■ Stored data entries

>>>

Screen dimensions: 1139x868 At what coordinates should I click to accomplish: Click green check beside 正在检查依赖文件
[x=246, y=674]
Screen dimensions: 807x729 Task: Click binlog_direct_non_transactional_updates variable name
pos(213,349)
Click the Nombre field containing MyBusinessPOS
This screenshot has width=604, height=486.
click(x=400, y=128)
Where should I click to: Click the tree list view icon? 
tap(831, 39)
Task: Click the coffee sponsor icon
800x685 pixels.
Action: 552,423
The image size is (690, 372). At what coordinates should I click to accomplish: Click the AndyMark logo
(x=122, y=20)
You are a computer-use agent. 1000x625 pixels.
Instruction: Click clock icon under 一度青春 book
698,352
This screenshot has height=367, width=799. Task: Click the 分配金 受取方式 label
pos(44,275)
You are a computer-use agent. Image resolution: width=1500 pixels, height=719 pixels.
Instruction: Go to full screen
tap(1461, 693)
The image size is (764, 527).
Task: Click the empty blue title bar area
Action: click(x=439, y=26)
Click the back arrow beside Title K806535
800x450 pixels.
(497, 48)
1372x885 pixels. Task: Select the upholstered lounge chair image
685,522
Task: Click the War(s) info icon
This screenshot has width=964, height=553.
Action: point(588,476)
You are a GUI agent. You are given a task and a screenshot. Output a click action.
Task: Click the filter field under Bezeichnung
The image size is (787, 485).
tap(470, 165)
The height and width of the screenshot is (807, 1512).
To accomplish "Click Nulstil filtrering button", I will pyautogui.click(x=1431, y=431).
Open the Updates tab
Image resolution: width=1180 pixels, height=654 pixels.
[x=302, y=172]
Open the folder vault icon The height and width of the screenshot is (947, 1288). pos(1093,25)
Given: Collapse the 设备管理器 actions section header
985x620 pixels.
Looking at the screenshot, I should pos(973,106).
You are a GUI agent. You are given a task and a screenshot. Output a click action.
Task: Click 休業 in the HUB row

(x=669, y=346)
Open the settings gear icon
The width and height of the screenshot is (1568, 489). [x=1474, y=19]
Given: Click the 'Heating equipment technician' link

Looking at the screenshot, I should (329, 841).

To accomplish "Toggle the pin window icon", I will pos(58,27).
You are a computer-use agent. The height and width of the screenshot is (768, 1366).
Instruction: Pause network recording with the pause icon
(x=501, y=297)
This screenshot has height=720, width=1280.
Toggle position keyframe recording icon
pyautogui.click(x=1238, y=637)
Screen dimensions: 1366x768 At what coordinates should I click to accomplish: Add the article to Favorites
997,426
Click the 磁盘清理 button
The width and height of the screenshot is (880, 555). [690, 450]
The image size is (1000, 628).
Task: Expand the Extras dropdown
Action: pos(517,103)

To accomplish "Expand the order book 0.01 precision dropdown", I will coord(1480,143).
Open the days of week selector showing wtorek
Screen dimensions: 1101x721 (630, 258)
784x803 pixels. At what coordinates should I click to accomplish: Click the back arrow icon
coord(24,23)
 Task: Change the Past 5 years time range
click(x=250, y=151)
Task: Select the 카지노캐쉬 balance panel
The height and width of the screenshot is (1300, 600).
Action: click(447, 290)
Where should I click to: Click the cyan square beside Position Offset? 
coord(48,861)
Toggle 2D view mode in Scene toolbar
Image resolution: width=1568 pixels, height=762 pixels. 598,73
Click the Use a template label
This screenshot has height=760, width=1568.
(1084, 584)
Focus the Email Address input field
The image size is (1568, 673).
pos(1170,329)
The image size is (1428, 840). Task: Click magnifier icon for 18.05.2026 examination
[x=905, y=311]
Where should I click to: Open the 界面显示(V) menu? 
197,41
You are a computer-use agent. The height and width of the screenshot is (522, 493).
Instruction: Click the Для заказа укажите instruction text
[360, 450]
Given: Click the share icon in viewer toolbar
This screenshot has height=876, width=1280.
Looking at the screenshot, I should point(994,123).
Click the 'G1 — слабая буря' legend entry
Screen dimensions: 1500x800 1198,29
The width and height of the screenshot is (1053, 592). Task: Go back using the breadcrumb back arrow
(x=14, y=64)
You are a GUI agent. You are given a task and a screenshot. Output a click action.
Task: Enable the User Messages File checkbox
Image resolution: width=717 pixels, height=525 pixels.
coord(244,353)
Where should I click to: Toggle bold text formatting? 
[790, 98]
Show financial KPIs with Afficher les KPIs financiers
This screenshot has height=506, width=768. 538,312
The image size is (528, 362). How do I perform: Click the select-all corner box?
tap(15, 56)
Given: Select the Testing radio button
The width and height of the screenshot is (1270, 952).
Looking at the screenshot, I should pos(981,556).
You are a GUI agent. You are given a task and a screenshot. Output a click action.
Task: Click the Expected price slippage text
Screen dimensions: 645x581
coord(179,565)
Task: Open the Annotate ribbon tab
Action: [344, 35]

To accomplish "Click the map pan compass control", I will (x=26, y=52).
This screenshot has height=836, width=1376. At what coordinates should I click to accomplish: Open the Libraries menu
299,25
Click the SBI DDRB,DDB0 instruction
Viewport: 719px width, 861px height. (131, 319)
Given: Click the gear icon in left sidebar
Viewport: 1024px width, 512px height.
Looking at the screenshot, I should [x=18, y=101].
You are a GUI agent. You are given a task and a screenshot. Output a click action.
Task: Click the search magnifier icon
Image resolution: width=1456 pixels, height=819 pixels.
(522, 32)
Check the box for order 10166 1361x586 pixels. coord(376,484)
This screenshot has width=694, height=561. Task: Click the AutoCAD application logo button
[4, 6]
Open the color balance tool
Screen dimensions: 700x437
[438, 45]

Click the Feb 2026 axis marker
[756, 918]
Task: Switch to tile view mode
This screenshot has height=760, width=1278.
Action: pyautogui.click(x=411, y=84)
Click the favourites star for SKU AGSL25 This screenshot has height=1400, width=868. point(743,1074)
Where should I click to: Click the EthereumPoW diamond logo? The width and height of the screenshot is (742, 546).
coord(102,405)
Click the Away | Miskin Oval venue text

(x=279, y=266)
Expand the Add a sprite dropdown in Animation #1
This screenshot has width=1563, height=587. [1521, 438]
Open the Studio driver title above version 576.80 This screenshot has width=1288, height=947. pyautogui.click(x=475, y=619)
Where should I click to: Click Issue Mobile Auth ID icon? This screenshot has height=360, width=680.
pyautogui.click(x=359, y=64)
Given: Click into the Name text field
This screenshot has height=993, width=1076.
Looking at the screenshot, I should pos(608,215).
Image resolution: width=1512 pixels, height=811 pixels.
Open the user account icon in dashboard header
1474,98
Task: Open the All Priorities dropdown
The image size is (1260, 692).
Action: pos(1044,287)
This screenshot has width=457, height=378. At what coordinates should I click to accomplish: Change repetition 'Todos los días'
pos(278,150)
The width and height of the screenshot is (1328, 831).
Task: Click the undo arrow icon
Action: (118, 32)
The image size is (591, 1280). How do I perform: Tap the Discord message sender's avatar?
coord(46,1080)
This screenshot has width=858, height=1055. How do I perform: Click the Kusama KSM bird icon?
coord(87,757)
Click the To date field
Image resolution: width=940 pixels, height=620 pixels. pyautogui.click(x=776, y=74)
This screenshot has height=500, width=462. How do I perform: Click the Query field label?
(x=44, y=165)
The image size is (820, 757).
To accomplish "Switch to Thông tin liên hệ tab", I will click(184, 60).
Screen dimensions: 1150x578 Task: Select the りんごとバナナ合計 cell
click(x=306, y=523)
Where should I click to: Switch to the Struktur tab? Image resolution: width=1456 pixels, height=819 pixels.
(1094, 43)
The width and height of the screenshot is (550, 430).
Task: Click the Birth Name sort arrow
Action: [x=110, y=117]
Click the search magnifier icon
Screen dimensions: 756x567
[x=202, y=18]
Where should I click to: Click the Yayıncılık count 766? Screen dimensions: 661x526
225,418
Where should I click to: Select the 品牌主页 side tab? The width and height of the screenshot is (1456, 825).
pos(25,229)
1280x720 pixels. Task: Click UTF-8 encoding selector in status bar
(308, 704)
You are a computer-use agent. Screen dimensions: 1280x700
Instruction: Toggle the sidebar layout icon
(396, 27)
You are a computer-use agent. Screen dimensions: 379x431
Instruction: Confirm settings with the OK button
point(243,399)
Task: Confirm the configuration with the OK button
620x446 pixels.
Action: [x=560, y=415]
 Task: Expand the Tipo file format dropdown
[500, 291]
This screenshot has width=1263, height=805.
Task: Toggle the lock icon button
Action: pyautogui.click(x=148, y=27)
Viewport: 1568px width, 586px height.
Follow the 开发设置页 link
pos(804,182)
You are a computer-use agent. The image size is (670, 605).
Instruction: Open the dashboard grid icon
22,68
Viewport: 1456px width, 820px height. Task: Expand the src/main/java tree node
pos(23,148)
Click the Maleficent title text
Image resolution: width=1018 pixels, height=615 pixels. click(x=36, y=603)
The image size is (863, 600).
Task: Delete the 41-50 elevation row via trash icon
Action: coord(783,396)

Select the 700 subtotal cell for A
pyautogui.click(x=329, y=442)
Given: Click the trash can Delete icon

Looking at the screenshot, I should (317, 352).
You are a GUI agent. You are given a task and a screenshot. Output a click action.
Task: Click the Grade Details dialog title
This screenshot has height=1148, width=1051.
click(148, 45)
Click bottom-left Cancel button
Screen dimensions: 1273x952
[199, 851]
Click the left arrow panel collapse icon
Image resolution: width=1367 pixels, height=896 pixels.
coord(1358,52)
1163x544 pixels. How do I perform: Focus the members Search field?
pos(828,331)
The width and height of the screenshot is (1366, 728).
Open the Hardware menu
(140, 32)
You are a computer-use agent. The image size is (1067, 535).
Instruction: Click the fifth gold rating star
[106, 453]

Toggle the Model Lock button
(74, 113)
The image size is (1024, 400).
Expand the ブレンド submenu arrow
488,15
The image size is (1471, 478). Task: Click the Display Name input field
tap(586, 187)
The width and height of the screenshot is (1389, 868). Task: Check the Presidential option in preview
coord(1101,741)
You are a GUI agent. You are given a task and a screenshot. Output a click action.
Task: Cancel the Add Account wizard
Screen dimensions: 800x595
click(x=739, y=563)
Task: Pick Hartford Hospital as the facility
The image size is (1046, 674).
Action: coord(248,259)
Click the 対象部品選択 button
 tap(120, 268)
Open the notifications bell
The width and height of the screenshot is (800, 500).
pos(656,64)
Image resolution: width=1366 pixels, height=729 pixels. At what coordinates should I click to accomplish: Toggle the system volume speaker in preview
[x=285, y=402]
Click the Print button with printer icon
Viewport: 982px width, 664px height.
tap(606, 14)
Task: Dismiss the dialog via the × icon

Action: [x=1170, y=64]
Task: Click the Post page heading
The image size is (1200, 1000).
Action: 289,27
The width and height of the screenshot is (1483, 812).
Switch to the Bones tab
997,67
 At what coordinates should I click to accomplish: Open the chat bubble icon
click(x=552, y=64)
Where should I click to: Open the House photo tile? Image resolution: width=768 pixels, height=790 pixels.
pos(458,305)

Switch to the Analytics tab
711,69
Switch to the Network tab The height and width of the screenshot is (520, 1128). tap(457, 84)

<<<

■ Required work
Provide only the count of lines within the entries above that include the string "balance".

■ Response to the exercise
2